Mighty No. 9 was highly anticipated after it was announced, but lengthy delays and Comcept's decision to fund another project, Red Ash: The Indelible Legend, through Kickstarter were met with accusations of mismanagement. The game received mixed to negative reviews from critics upon launch, with criticism being directed towards the game's design, graphics, lack of content, voice acting, story, and technical performance on home console platforms.

== Gameplay ==
Mighty No. 9 is focused on 2D platforming with a blend of 2D and 3D artwork and animation. Players control a robot named Beck (Mighty No. 9), who is able to run, jump, and shoot projectiles at enemies he encounters. Furthermore, the player is able to acquire both weapons and abilities from enemies they defeat. The game features an intro level followed by the eight main levels, which are freely chosen in any order by the player. At the end of each stage, Beck must face one of the other eight "Mighty" units in a boss battle. A final set of levels are unlocked at the end of the game, leading up to the final showdown. An additional level starring Beck's partner, Call, is also available at some point.

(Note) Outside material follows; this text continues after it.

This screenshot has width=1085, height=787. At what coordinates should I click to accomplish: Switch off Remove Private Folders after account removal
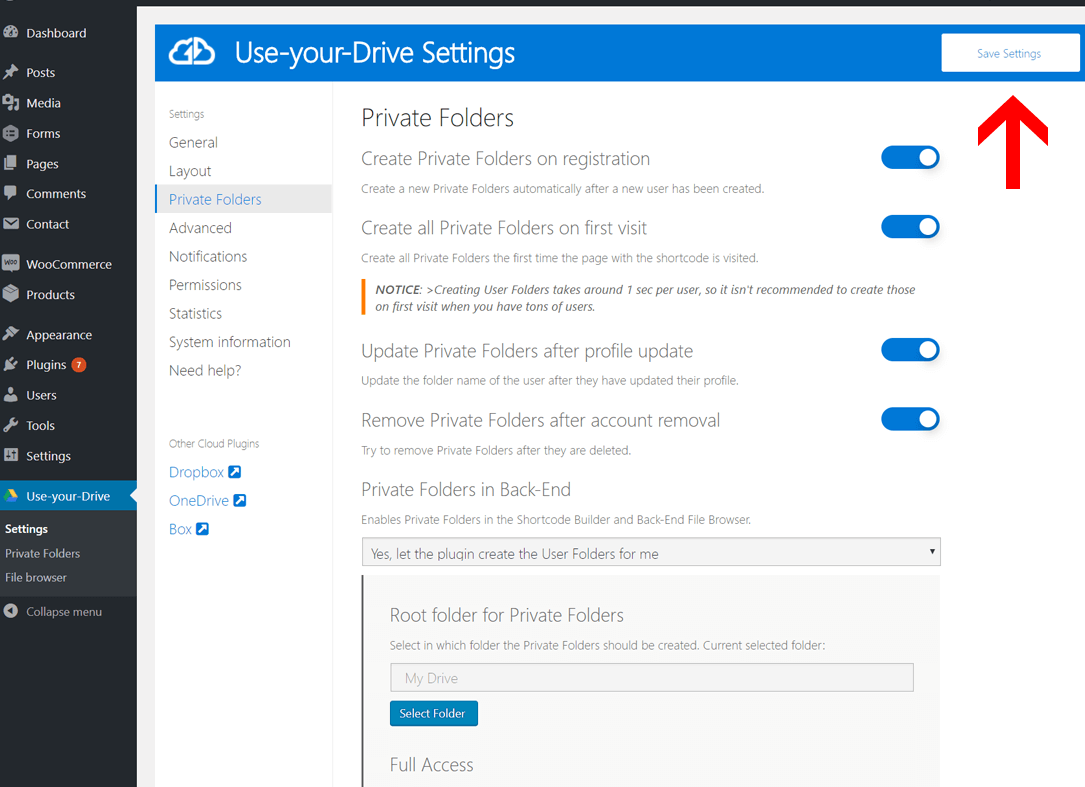click(x=910, y=419)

In addition to jumping and shooting, Beck's main ability is what the game calls "AcXelerate" (pronounced like "accelerate"), which can be used to move quickly and cross large gaps. Upon weakening enemies by shooting them, Beck can AcXelerate through them in order to absorb a substance known as Xel (pronounced "Cel"). Absorbing Xel from enemies grants Beck temporary enhancements, which are increased power for his attacks and the ability to shoot through walls (red), increased speed that allows Beck to run faster (green), and increased resistance to damage (yellow). There are also enemies that when weakened, turn blue. These enemies will refill the player's AcXel Recover 1 (AcXel Recover 2 is filled only at "Patch" checkpoints), which can be used to heal Beck. By defeating bosses, Beck can obtain new transformation forms, giving him new abilities such as magnetic limbs that can be used in various ways to deal with the enemies as well as traversing the levels. Conversely, Call can't absorb Xel but can boost further than Beck and can use "Patch service bot" that can activate a shield that reflects projectiles and slows her fall.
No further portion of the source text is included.